The big theme in Butler is how [the characters] handle living with an inimical power that they can neither escape nor overthrow.

-- Nancy Lebovitz, rasfw

Books : reviews

Octavia E. Butler.
Warner. 2005

Octavia E. Butler.
Parable of the Sower.
Aspect/Warner. 1993

rating : 2.5 : great stuff
review : 5 August 1996

It's 2024, and in Los Angeles anarchy reigns. There is some semblance of civilisation (electricity, telephones, computers, TV, even a Mars mission), but only for the rich. And it's crumbling all the time. Lauren Olamina lives in a small walled neighbourhood, which manages to maintain a vestige of civilisation, by keeping out the street people and gangs. But she can see that things are steadily getting worse, and so plans for the day the wall is breached. She spends some of the time developing her own new religion --- Earthseed. She is also a 'sharer', crippled with hyperempathy syndrome, which means she shares the pain (and, in this grim world, much less frequent pleasure) of others. But she's no wimp, and when her community is destroyed, she sets out on a long journey northwards, with an ever-growing band of followers, to form the first Earthseed community. The creed of Earthseed is 'God is Change'; the Destiny of Earthseed is 'to take root among the stars'.

Octavia Butler manages to evoke a vivid image of civilisation caught mid-decline.
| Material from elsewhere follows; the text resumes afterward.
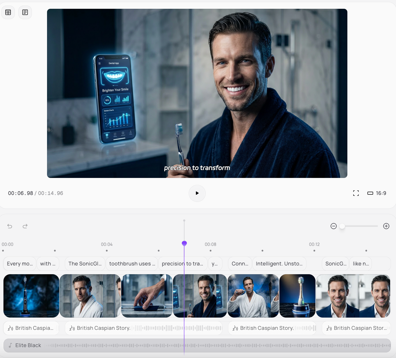Select the first British Caspian voiceover clip
The width and height of the screenshot is (396, 358).
31,328
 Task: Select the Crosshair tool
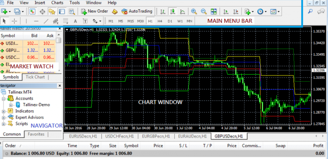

Rather than the more usual post-apocalypse novel, this depicts a slow but inevitable descent into barbarism, where enough of the old world is still around for people to realise what they're losing. It's brilliantly, if grimly, depicted, by following the viewpoint of Lauren Olamina as she grows to adulthood through various crises. Interwoven with this is her development of a new religion, Earthseed.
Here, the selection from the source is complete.